======== MATERIAL SUPPLIED

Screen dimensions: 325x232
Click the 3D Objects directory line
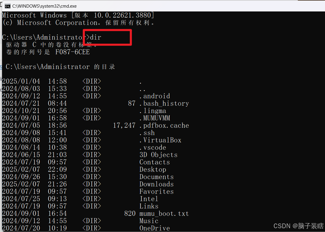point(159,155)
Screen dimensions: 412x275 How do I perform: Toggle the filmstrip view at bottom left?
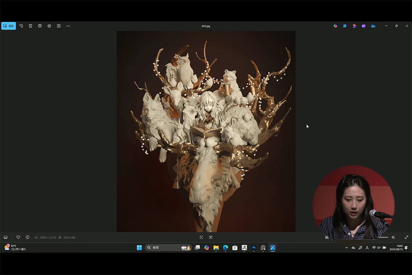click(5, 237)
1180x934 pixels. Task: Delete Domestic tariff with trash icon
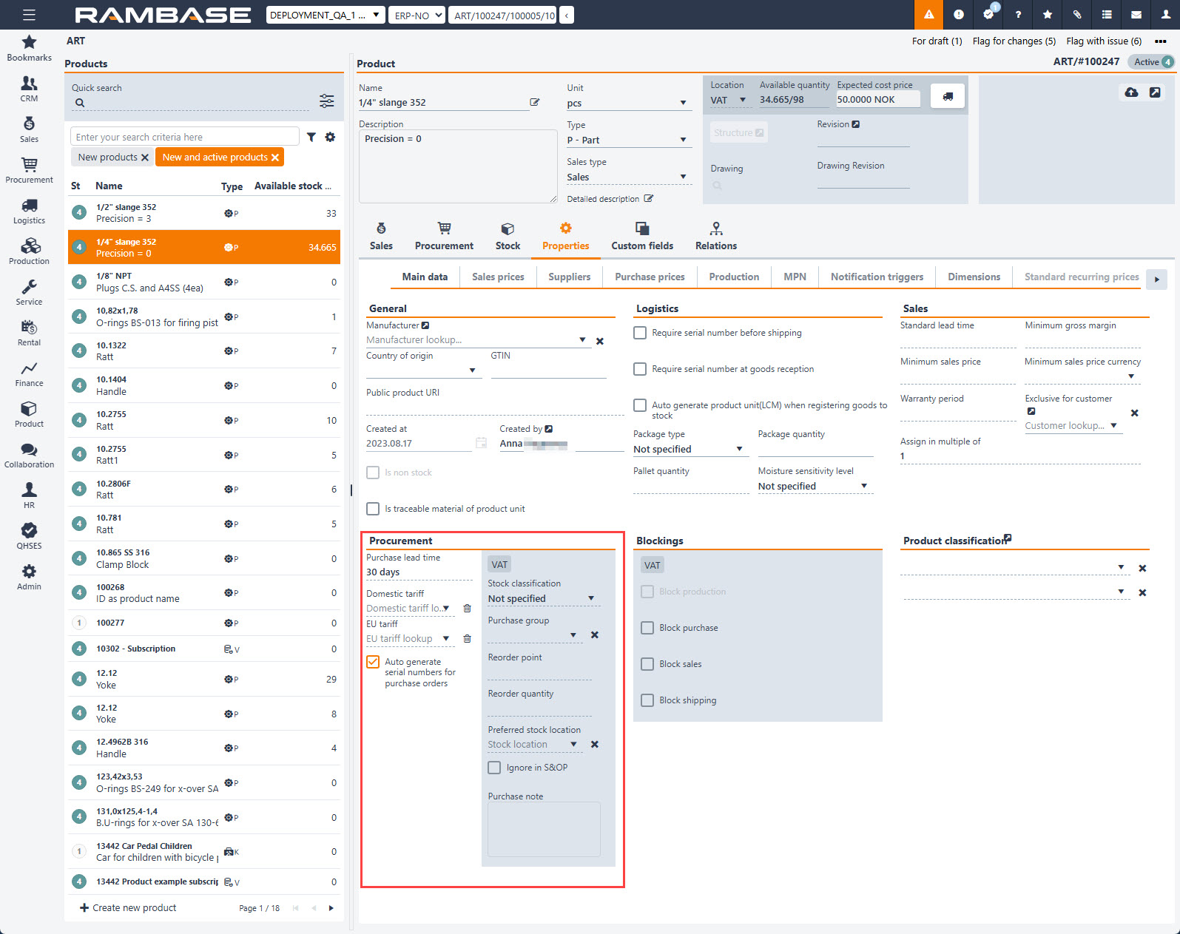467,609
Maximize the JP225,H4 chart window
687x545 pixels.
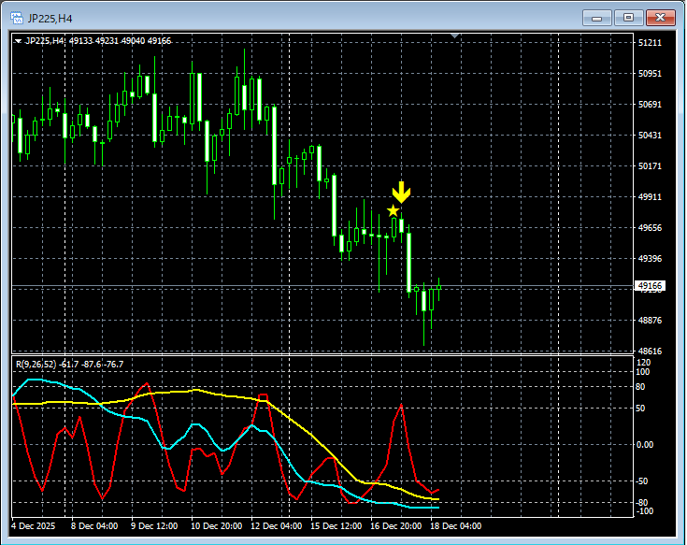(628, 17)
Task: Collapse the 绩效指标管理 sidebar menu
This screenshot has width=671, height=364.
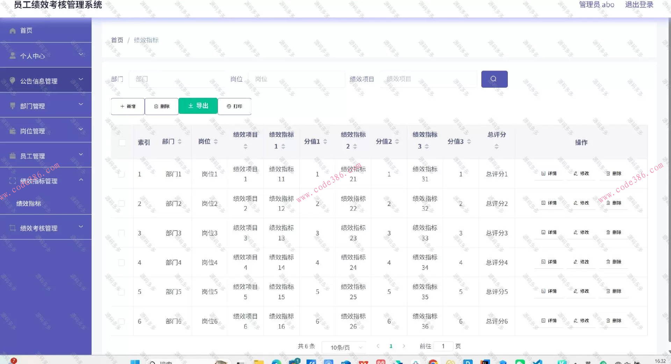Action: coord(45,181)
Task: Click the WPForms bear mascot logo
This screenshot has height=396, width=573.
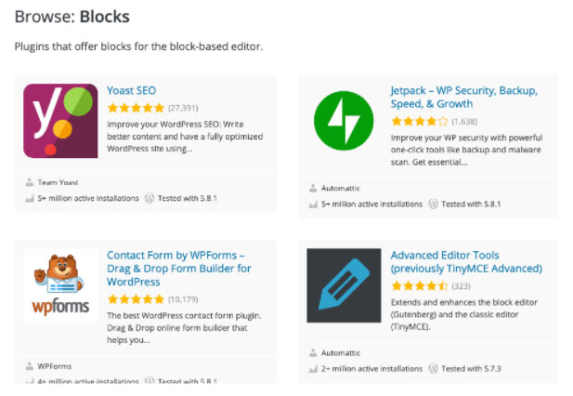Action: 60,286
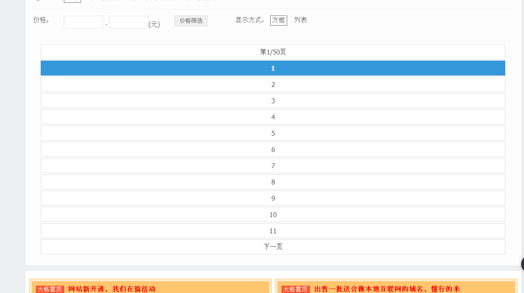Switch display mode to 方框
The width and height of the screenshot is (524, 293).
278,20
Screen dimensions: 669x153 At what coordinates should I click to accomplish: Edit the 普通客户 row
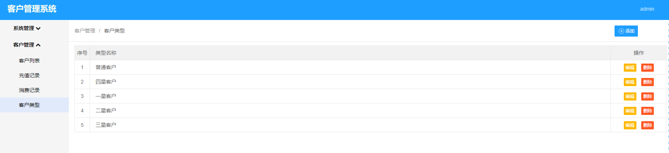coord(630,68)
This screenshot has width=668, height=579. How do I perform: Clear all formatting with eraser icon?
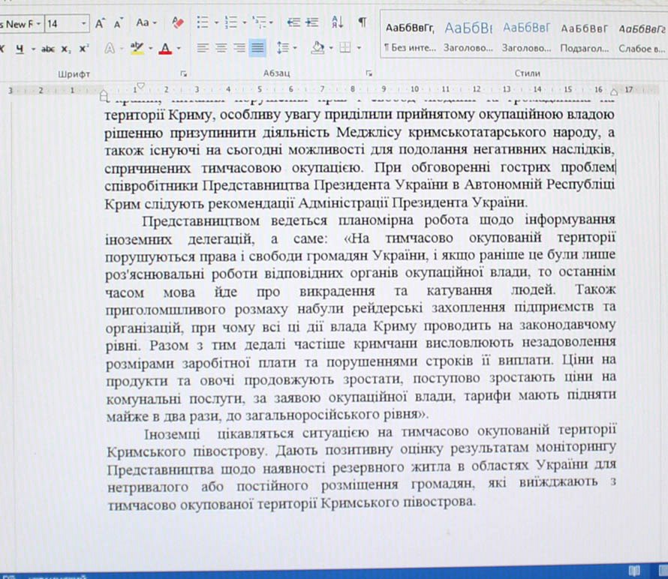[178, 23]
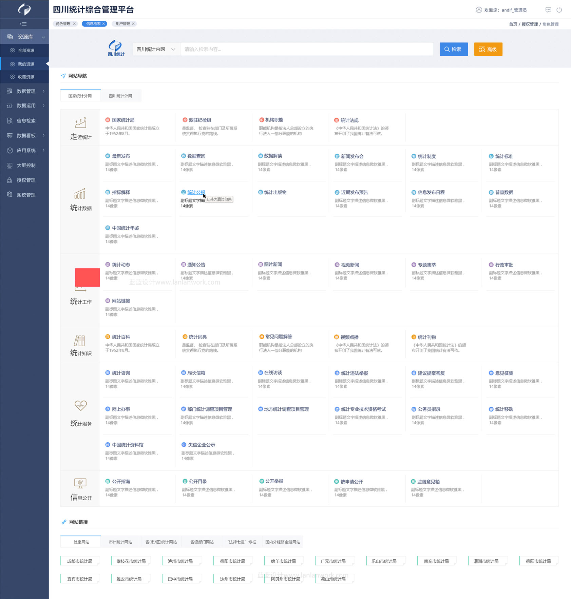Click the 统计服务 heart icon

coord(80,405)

================
======== MATERIAL SUPPLIED

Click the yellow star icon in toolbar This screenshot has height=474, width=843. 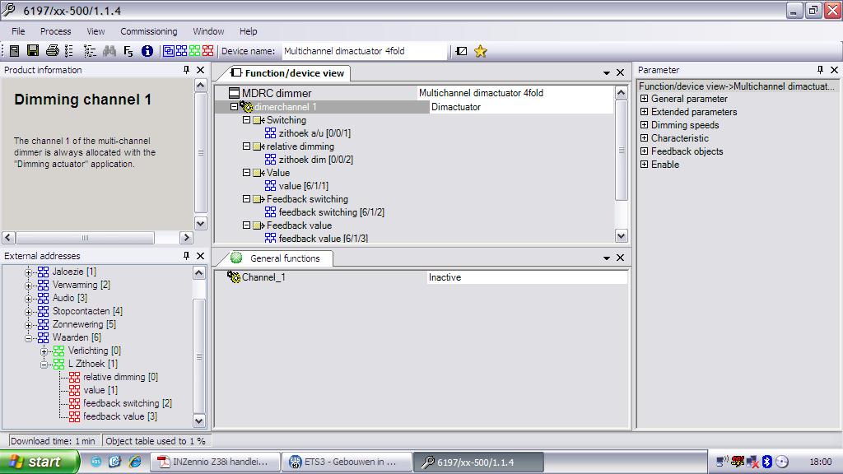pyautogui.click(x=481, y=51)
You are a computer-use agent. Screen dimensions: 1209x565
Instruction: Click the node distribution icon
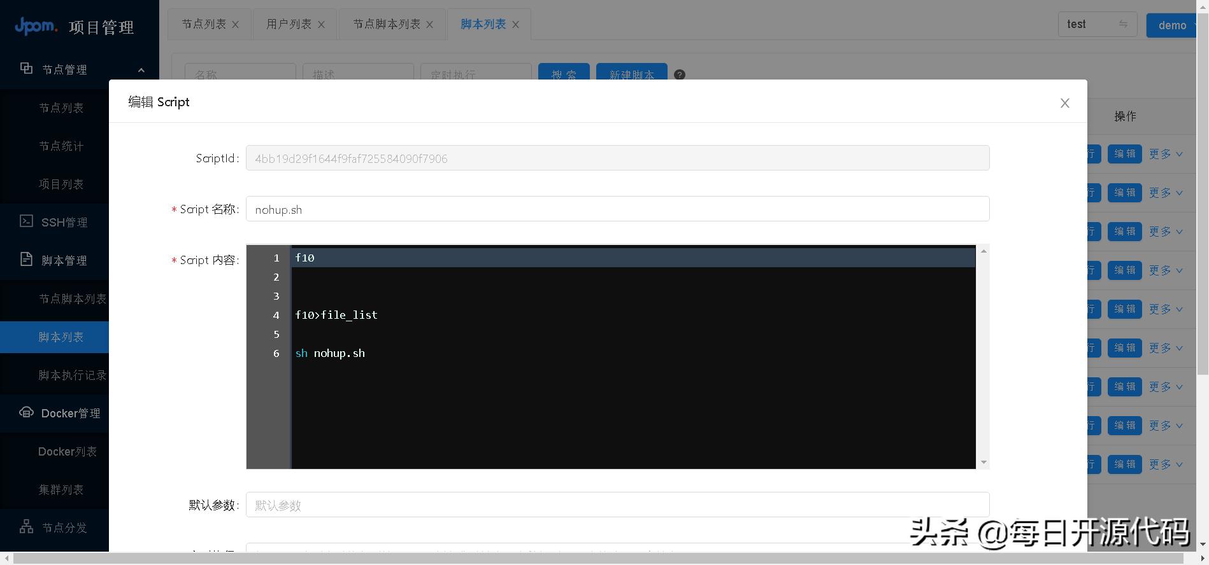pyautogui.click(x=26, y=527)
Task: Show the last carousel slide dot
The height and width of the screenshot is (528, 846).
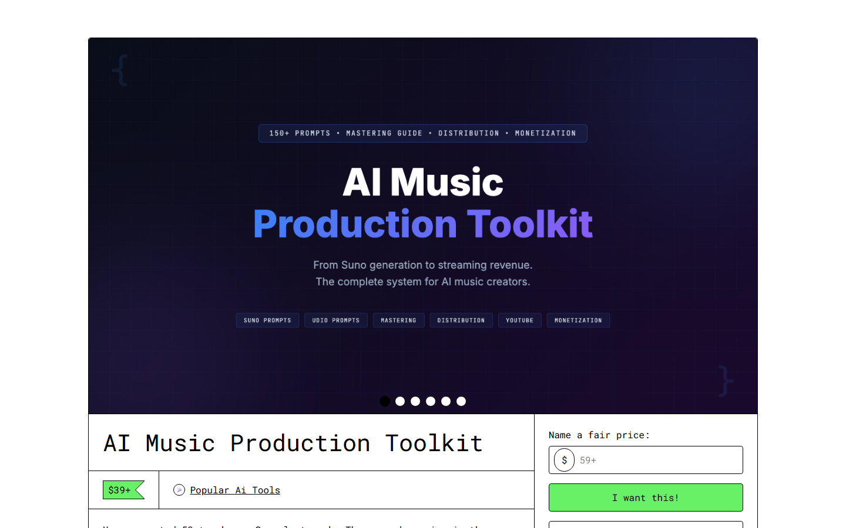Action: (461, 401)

================

Exactly the lines above from the one that contains "Screen dimensions: 412x275" down to the one that contains "Task: Collapse the 绩效指标管理 sidebar menu" are to be output, both ends kept and pictures omitted.

Screen dimensions: 412x275 How do I perform: Toggle the filmstrip view at bottom left?
click(5, 237)
1180x934 pixels. Task: Delete Domestic tariff with trash icon
467,609
Maximize the JP225,H4 chart window
687x545 pixels.
(628, 17)
Task: Collapse the 绩效指标管理 sidebar menu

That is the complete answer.